(Stated exercise): Count the lines in the records that contain the word "toolbar", treating case as significant. Give only the number.

□ □ □ □ □

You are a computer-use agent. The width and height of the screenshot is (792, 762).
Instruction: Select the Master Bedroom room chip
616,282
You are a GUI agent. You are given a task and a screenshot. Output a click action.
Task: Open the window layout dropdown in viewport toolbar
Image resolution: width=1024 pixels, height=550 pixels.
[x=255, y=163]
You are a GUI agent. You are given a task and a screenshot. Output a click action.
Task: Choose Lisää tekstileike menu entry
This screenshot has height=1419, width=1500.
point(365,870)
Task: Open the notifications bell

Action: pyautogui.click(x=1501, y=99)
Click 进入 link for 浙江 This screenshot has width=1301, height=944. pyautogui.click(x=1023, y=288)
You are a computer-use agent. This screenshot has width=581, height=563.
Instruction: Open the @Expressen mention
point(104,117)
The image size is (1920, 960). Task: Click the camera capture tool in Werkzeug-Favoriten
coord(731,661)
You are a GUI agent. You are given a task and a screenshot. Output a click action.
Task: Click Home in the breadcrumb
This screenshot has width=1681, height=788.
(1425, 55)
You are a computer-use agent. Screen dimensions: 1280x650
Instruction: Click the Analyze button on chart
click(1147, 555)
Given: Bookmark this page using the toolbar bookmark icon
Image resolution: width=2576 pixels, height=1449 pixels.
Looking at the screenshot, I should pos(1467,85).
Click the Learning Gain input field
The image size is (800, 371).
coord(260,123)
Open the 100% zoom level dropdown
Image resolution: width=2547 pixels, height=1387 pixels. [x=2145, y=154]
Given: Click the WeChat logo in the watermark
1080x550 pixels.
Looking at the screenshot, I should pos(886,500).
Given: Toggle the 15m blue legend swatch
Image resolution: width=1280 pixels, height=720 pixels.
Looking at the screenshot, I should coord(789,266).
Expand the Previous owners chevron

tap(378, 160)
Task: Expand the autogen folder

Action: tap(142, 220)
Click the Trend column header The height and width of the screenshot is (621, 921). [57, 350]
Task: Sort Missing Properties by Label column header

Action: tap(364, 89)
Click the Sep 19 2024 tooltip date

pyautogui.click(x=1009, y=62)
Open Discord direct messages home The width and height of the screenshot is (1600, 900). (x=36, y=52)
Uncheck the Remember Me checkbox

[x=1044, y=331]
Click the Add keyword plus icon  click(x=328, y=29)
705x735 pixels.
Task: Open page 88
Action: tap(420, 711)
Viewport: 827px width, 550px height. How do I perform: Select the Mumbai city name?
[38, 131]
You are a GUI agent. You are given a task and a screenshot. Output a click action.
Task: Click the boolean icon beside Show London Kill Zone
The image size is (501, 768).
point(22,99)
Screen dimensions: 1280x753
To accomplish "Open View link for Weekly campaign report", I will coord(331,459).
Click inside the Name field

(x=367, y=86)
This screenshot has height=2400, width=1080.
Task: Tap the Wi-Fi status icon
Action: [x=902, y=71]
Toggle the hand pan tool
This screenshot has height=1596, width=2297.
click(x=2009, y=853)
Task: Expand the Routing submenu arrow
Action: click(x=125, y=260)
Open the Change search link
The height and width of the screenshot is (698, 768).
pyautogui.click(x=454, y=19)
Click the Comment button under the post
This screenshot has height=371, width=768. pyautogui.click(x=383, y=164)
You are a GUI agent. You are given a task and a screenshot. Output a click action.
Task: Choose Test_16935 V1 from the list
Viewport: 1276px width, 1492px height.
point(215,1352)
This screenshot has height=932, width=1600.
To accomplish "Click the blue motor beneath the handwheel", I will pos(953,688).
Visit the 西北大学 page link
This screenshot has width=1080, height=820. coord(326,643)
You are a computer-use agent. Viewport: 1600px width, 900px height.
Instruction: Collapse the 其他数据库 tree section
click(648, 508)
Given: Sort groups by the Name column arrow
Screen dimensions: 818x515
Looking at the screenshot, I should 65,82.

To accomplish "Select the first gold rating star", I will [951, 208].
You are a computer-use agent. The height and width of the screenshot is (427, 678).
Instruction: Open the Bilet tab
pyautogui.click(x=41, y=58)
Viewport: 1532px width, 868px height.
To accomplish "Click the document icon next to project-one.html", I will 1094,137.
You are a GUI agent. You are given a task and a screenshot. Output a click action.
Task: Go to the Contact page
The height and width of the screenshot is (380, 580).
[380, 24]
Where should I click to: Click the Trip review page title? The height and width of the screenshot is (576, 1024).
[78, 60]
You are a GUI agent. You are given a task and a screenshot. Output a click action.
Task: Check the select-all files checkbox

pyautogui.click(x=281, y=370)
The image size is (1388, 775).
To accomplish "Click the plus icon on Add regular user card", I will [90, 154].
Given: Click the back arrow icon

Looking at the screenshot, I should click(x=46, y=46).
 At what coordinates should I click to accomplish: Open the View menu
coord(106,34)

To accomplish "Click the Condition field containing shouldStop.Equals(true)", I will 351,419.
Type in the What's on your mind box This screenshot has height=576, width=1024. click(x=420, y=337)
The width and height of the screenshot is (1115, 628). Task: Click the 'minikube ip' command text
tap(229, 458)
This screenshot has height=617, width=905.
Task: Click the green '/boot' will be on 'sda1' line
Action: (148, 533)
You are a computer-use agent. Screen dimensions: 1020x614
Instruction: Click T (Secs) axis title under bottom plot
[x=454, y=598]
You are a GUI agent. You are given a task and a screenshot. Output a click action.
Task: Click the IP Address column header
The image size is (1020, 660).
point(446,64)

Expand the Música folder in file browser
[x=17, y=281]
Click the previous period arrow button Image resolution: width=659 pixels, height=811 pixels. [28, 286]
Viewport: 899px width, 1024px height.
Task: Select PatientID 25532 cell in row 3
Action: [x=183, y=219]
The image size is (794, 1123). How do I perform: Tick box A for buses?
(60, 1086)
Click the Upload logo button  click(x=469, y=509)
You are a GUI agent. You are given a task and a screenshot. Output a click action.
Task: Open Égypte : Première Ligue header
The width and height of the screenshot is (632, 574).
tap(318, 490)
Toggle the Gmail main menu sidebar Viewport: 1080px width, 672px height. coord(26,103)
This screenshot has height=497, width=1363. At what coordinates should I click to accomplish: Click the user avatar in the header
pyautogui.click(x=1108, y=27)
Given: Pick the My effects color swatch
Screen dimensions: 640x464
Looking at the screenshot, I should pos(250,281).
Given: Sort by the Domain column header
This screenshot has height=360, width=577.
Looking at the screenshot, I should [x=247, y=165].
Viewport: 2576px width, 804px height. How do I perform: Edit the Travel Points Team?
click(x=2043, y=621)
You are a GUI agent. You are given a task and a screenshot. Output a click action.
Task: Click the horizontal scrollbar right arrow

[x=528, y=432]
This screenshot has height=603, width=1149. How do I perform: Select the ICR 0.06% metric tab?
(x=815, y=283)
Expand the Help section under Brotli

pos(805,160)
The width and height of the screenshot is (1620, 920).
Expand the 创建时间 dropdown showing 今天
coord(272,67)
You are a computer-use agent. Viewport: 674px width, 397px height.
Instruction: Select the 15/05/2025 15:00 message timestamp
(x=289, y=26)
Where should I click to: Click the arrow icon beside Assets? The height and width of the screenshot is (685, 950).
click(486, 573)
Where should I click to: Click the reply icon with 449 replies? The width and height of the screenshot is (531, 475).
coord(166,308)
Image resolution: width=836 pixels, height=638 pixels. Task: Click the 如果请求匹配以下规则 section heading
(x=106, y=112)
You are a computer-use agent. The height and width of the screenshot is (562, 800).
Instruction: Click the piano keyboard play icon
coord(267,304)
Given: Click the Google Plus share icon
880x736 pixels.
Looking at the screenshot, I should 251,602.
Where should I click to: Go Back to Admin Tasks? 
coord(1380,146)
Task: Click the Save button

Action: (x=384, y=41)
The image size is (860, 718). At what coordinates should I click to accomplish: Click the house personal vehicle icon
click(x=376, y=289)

□ □ □ □ □

(Output): 2